The practical feasibility of gradient leakage attacks (GLAs) in federated learning (FL) remains contentious, with prior work demonstrating success only under unrealistic assumptions—e.g., small batch sizes and known data distributions. This paper identifies gradient matching difficulty as the primary cause of GLA failure in realistic FL settings. To address this, we propose FedLeak, the first framework enabling partial gradient matching coupled with L2/L1 gradient regularization—eliminating reliance on strong assumptions such as small batches or distributional priors. Under standard FL conditions—including heterogeneous data, large batch sizes, and no knowledge of underlying data distributions—FedLeak achieves robust, high-fidelity reconstruction of original training samples. It significantly improves both image and text recovery accuracy and attack success rates. Our results provide empirically grounded, realistic evidence for privacy risk assessment in practical FL deployments.

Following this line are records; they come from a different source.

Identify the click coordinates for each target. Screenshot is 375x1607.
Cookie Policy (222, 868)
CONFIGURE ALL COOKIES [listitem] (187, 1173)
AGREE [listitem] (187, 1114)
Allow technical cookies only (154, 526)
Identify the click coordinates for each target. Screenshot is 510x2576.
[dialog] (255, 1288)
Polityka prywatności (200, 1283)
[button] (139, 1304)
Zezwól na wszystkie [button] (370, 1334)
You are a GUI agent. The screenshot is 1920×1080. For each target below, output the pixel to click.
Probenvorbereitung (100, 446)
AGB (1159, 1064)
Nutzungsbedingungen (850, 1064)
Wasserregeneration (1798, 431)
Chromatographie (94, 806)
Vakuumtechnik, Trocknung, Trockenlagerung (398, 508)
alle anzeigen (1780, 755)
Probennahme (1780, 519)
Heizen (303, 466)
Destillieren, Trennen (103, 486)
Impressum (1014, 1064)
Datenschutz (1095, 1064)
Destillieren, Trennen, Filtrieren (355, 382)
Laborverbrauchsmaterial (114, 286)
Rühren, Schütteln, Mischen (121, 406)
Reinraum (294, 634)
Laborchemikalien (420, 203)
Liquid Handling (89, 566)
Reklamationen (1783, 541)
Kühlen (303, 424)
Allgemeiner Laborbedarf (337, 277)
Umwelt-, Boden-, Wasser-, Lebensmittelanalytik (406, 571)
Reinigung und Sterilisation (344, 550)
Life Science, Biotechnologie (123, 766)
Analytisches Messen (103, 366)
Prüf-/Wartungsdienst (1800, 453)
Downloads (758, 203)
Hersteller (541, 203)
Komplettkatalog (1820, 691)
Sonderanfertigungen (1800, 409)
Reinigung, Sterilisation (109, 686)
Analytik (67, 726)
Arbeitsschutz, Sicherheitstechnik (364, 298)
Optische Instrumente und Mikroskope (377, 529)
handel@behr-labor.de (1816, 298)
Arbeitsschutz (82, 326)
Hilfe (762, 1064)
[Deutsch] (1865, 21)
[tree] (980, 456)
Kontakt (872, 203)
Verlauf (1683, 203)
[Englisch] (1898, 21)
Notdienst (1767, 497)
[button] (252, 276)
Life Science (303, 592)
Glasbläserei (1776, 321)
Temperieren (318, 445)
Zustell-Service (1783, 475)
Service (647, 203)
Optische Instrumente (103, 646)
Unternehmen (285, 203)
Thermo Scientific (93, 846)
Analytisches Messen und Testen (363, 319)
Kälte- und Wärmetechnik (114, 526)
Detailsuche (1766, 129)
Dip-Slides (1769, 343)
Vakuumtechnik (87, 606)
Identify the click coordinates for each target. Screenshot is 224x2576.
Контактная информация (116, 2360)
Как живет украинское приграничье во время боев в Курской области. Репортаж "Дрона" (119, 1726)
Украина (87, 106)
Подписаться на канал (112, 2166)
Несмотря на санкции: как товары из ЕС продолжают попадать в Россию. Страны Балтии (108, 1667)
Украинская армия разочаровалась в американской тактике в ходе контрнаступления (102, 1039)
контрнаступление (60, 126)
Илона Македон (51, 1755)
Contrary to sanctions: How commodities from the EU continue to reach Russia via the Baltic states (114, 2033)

Federated learning (FL) enables collaborative model training among multiple clients without the need to expose raw data. Its ability to safeguard privacy, at the heart of FL, has recently been a hot-button debate topic. To elaborate, several studies have introduced a type of attacks known as gradient leakage attacks (GLAs), which exploit the gradients shared during training to reconstruct clients' raw data. On the flip side, some literature, however, contends no substantial privacy risk in practical FL environments due to the effectiveness of such GLAs being limited to overly relaxed conditions, such as small batch sizes and knowledge of clients' data distributions. This paper bridges this critical gap by empirically demonstrating that clients' data can still be effectively reconstructed, even within realistic FL environments. Upon revisiting GLAs, we recognize that their performance failures stem from their inability to handle the gradient matching problem. To alleviate the performance bottlenecks identified above, we develop FedLeak, which introduces two novel techniques, partial gradient matching and gradient regularization. Moreover, to evaluate the performance of FedLeak in real-world FL environments, we formulate a practical evaluation protocol grounded in a thorough review of extensive FL literature and industry practices. Under this protocol, FedLeak can still achieve high-fidelity data reconstruction, thereby underscoring the significant vulnerability in FL systems and the urgent need for more effective defense methods.